Puis tout le monde reprend sa place. Le juge donne la parole à Manuel. Ce dernier commence en s’excusant auprès des deux policiers : « Ça a dû être l’enfer à l’intérieur. Je ne peux pas me mettre à votre place. »

J : Les excuses sont faites. Vous nous expliquerez maintenant ce que vous avez fait ce jour-là.
M : Je suis allé à la manif avec des amis. Sur l’autoroute, je les ai perdus. J’ai vu un attroupement et j’y suis allé. Je ne sais pas ce qui m’a pris. J’ai cassé des plots en béton. Puis j’ai vu le véhicule de CRS bloqué sur l’autoroute. Je ne savais pas exactement ce qui se passait. Au moment de sauter [sur le fourgon] j’ai hésité, mais j’avais déjà pris mon élan. Puis j’ai rejoint la fête foraine [à proximité], choqué.
J : Par quoi ?
M : Par le geste que je venais de réaliser.
- - -
Objectif A =>
Pouvez-vous réécrire les enregistrements en partant de la ligne qui contient « Given: Pin Dr. Chanchal's tile to the screen » jusqu'à celle qui contient « (x=324, y=126) », en substituant « card » à « tile » sans rien modifier d'autre ? Laissez les images de côté dans votre réponse.
Objectif B =>
Pouvez-vous poursuivre le compte rendu d'audience sur le procès de Manuel à partir de sa dernière réplique ?

Une série d'enregistrements
- - -
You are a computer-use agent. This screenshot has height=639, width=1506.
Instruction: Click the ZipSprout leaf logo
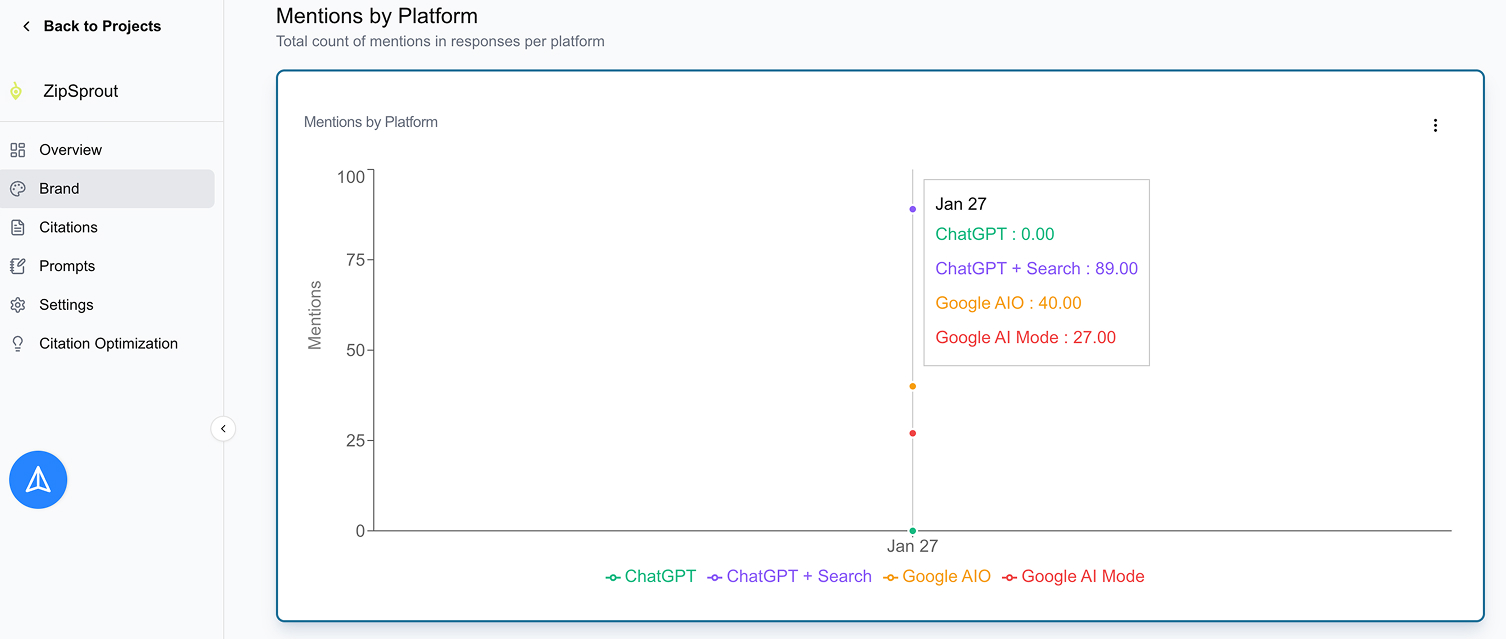[x=16, y=90]
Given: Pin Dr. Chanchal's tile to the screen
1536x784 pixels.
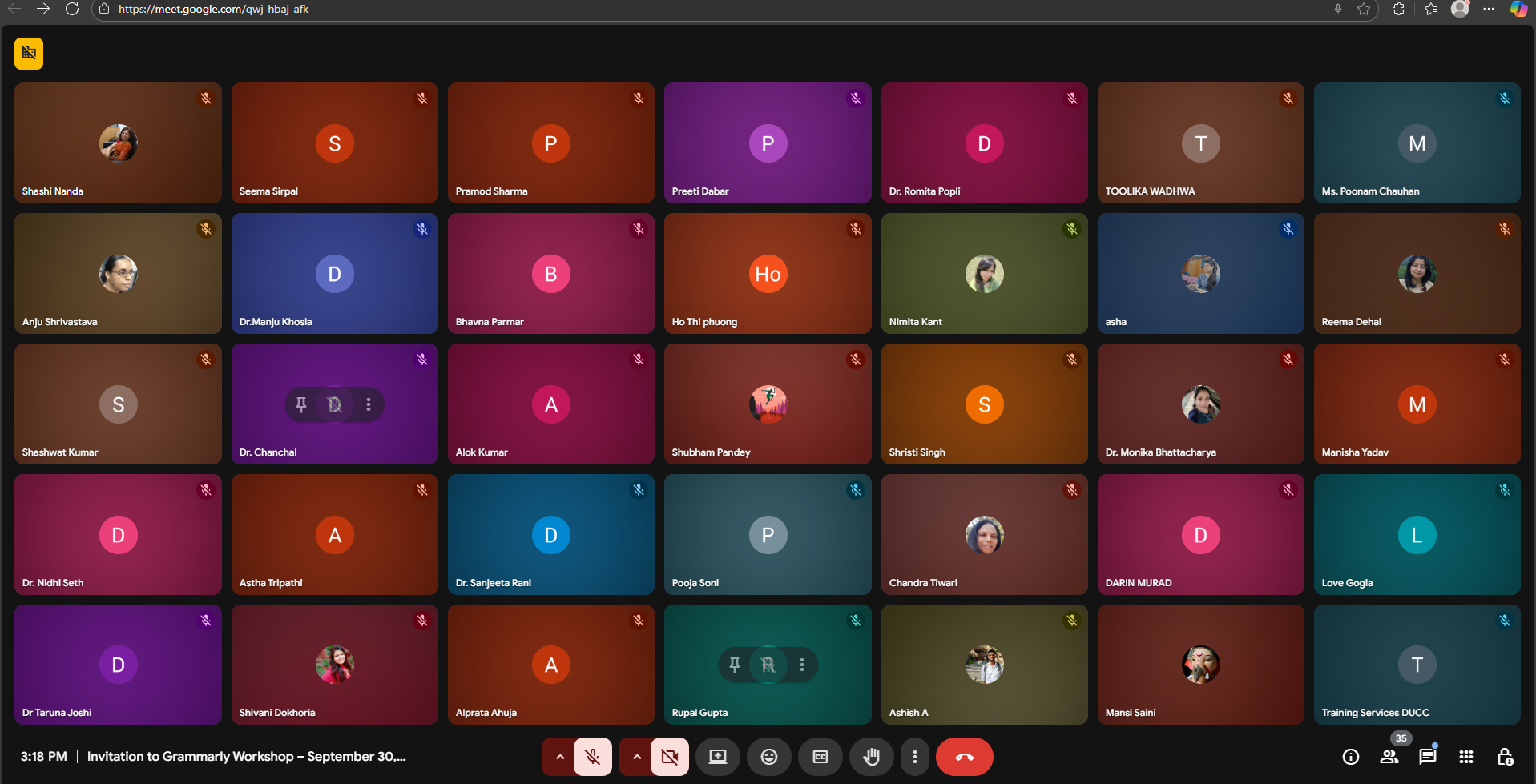Looking at the screenshot, I should tap(301, 404).
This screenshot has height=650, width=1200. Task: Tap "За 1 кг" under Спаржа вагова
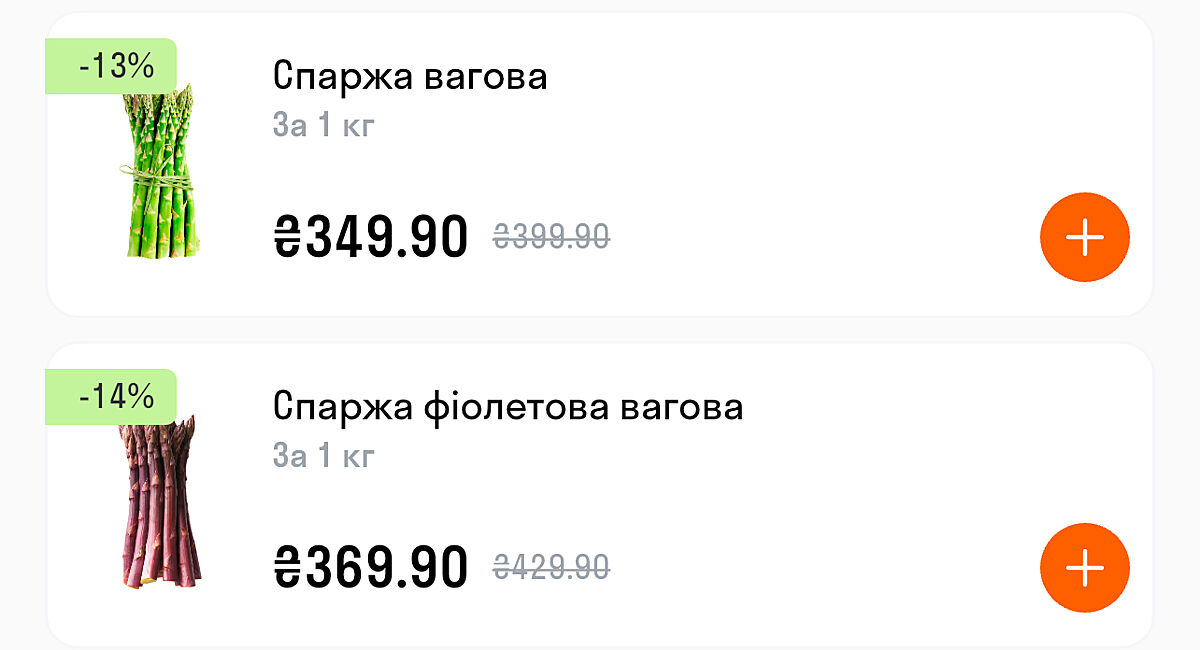(x=324, y=126)
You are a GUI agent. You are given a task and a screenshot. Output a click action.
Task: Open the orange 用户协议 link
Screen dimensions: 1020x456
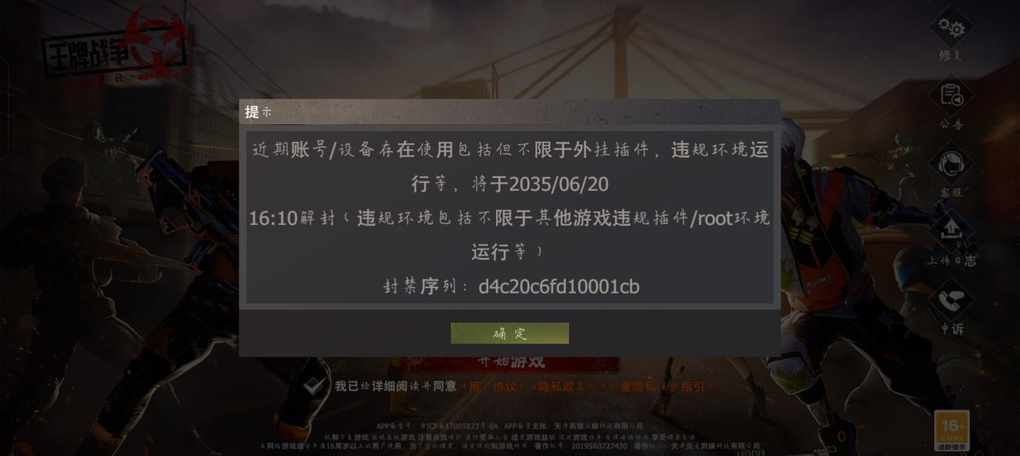click(x=496, y=386)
- - -
Résultat attendu A =>
Given: Pin Dr. Chanchal's card to the screen
1536x784 pixels.
Looking at the screenshot, I should tap(301, 404).
This screenshot has height=650, width=1200. Task: Tap "За 1 кг" under Спаржа вагова
(x=324, y=126)

Résultat attendu B =>
J [s’enervant] : Choqué par quoi ? Vous étiez là pour en découdre ! Vous n’êtes pas restés que 5 minutes ! Qu’est-ce que vous alliez faire dans cette manifestation ?
M : J’y allais avec des amis. Je n’avais rien prévu de particulier.
J : Pourquoi vous y êtes allés ?
M : Pour le soutien au mouvement des gilets jaunes.
J : C’est quoi votre cause là-dedans ?

Manuel parle de sa paye à 450euros/mois et des conditions de travail qui se dégradent.

J : Vous y allez tous les samedis ?
M : J’ai dû faire trois manifs.
J : Les septs mois de sursis, à ce moment-là, ils sont dans quel coin de votre tête ?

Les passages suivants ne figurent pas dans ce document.